AlphaFold 3’s capabilities, outlined in the journal Nature, build on two of its earlier AI models, enabling drug developers to quickly identify promising targets, potentially slashing the time to market by years.
Earlier versions of AlphaFold spurred a leap forward in drug development by rapidly and accurately predicting 3-D protein structures, a decades-long problem that had vexed computational biologists seeking to understand how shape affects protein function as a disease indicator. Earlier versions of AlphaFold, available through open-source code, were limited primarily by an inability to predict how proteins would interact with other molecules throughout the cell. Even so, they spurred significant progress.
“So far, millions of researchers globally have used AlphaFold 2 to make discoveries in areas including malaria vaccines, cancer treatments, and enzyme design,” according to the Google AlphaFold 3 announcement. “AlphaFold has been cited more than 20,000 times and its scientific impact recognized through many prizes, most recently the Breakthrough Prize in Life Sciences.”
The AlphaFold 3 program powers the AlphaFold server, which offers a web interface that allows non-coders to input the name of a protein or a nucleic acid and generate structure predictions, including critical information about joint structures with elements such as RNA, DNA, ligands and others.
“For the interactions of proteins with other molecule types we see at least a 50% improvement compared with existing prediction methods, and for some important categories of interaction we have doubled prediction accuracy,” according to Google. Still, accuracy for other applications, such as protein-RNA interactions, may be further off the mark.
Traditionally, scientists learned about protein structure using cost and time-intensive chemical laboratory trials, Bangert said. However, AlphaFold and competing programs, such as RoseTTaFold, now make the process quicker and easier.
“Instead of trialing a hundred options in the lab, physically, I can trial tens of thousands of options in silico,” he said. “While it still costs money, it's a small fraction and, of course, it's almost instantaneous.”
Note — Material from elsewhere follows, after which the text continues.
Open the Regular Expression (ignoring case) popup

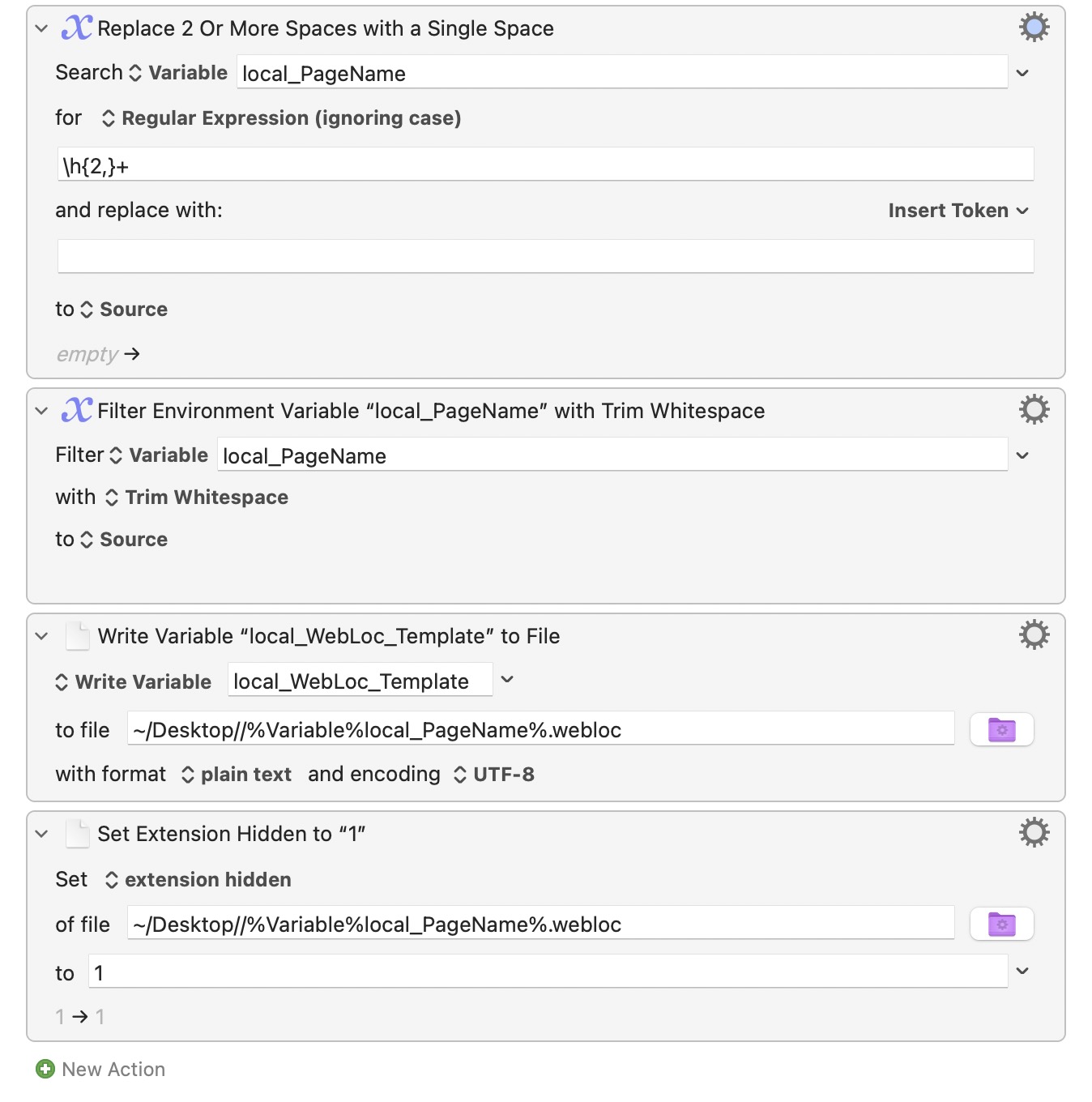pos(281,118)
If a company typically takes ten years to get a drug across the finish line, this technology will allow them to do it in seven, he said.
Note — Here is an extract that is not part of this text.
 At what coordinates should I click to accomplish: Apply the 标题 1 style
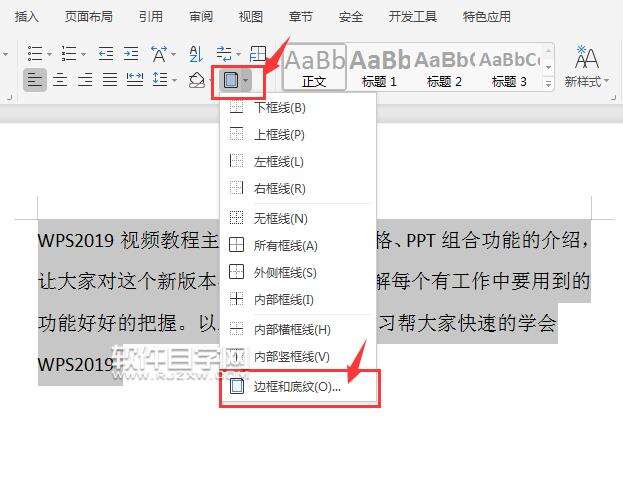(x=379, y=68)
It’s hard to find the downside of AlphaFold 3, Bangert said.
“This is actually one of those rare examples where I genuinely can't think of a drawback, mainly because this protein folding problem is so early in the process of drug development,” he said. “This is prior to doing any chemical experimentation, certainly prior to any kind of clinical trials, that even if you did make a mistake, it wouldn't matter because you wouldn't be impacting anything. So, there is only upside.”
That’s not to say companies using AlphaFold in drug development won’t face challenges.
“You have to have funding to be able to do this. And the second thing you need is data,” he said. “It's a protein fitting problem. You have the disease protein, and then you have the candidate protein and you're trying to fit them, which means that you have to have enough data of the disease protein available to you to be able to do that.”
That requires access to patient data, which brings regulatory hurdles, creates sizable paperwork headaches and makes health system partnerships necessary, Bangert said.
But while researchers have had difficulties finding qualified workers to carry out earlier-stage research, the technology may reduce that need. Rather than posing a threat to existing jobs, the AI program could become a pressure release valve for an area often stretched too thin, Bangert said.
Given its potential in life science research, DeepMind and Isomorphic’s CEO said this month the platform could eventually be a “multi-hundred billion” dollar business. And while AlphaFold 3 could identify promising compounds faster, the usual hurdles to market will remain.
“This isn't necessarily a Holy Grail to instantly make the drug development process more successful,” Bangert said. “You're still going to have the traditional challenges, but this is a piece of that puzzle that's fitting better now.”